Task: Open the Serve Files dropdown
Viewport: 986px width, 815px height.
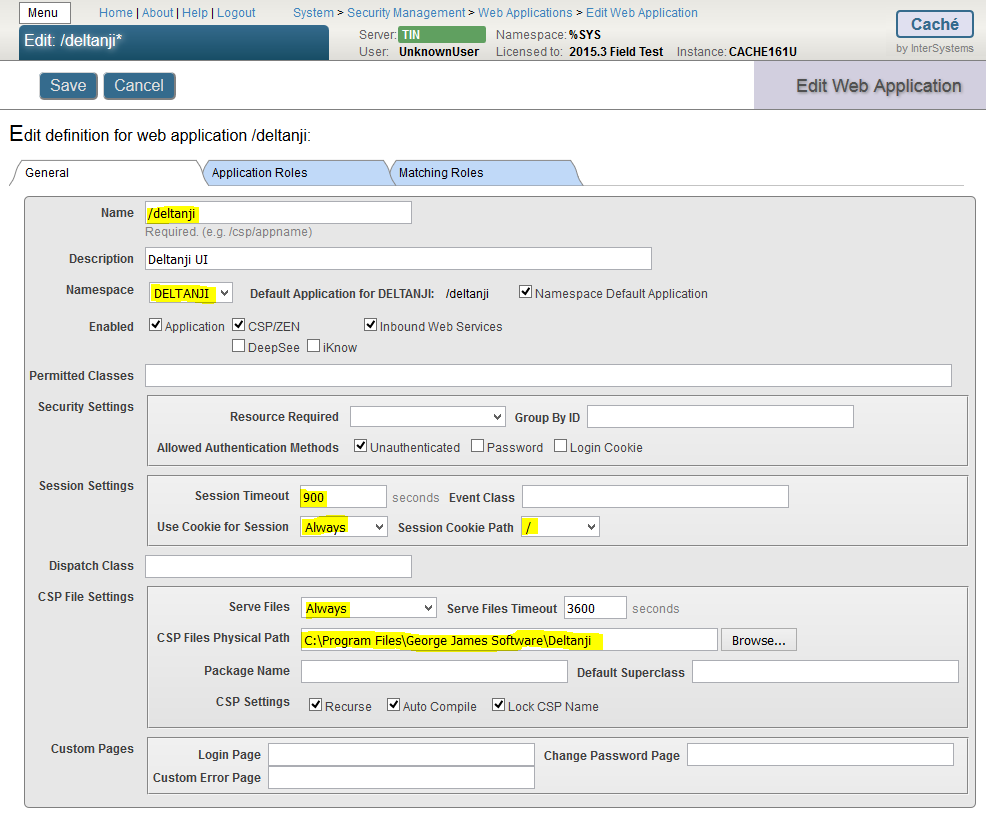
###
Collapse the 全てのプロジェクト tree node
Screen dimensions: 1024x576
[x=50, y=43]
###
Beginning at the line above with "Task: Open the Serve Files dropdown" and finishing at the line with "Viewport: 986px width, 815px height.", return each line exactly and return nothing else.

SOLUTION
Task: Open the Serve Files dropdown
Viewport: 986px width, 815px height.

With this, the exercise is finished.